Report: “A man in an Afghan Army uniform opened fire on a group of soldiers, killing a US general and wounding others.”

Myself: “Well duh. Of course he was in an Afghan uniform. He was an Afghan Army soldier.”

Report: “No no, he wasn’t an Afghan Soldier. He was just wearing the uniform.”

Myself: “What are you talking about?”

Report: “He was a terrorist in an Afghan uniform.”

Myself: “You mean he wasn’t actually in the Afghan Army? He infiltrated the base from the outside?”

Report: “I can neither confirm nor deny that.”

Myself: “In the past, these insider-attack killers have been legitimate uniformed members of the Afghan Army. So I think it’s safe to assume that this newest attacker may have been also.”

Report: “Oh, but he wasn’t though. He was just a terrorist in the uniform.”

Myself: “I’m confused. Did this guy go through Afghan Army training?”

Report: “I can neither confirm nor deny.”

Myself: “We can guess that he did, and it’s probably not off the mark. Was he authorized to be on the base?”

Report: “I can neither confirm nor deny.”

Myself: “I think we can presume that he was. So if he received Afghan Army training, and he was authorized to be on the base, doesn’t that make him a member of the Afghan Army?”

Report: “No.

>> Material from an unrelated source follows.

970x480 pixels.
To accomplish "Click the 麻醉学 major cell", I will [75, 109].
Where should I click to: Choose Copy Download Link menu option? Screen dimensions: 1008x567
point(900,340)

He was a terrorist in an Afghan Army uniform.”

Myself: “Obviously, we’re having a failure to communicate. If an Afghani goes through Afghan military training, and is authorized to be on the base, does that make them a member of the Afghan military?”

Report: “I suppose it does.”

Myself: “And this killer was trained by the Afghan military, and was authorized to be on the base?”

Report: “I can neither confirm nor deny that… but he might have been.”

Myself: “So he was an Afghan Army solider.”

Report: “No, he was a terrorist in an Afghan uniform. What part of this don’t you understand?”

Myself: “I should be asking you the same question. Why wouldn’t the killer just be called ‘An Afghan Soldier’?”

Report: “Because he wasn’t a uniformed Afghan soldier. He was a terrorist in an Afghan uniform.”

Myself: “At the risk of sounding insensitive, what’s the difference? He was both, apparently.”

Report: “No, Afghan soldiers don’t turn their guns on their American allies. Only secret terrorists do that.”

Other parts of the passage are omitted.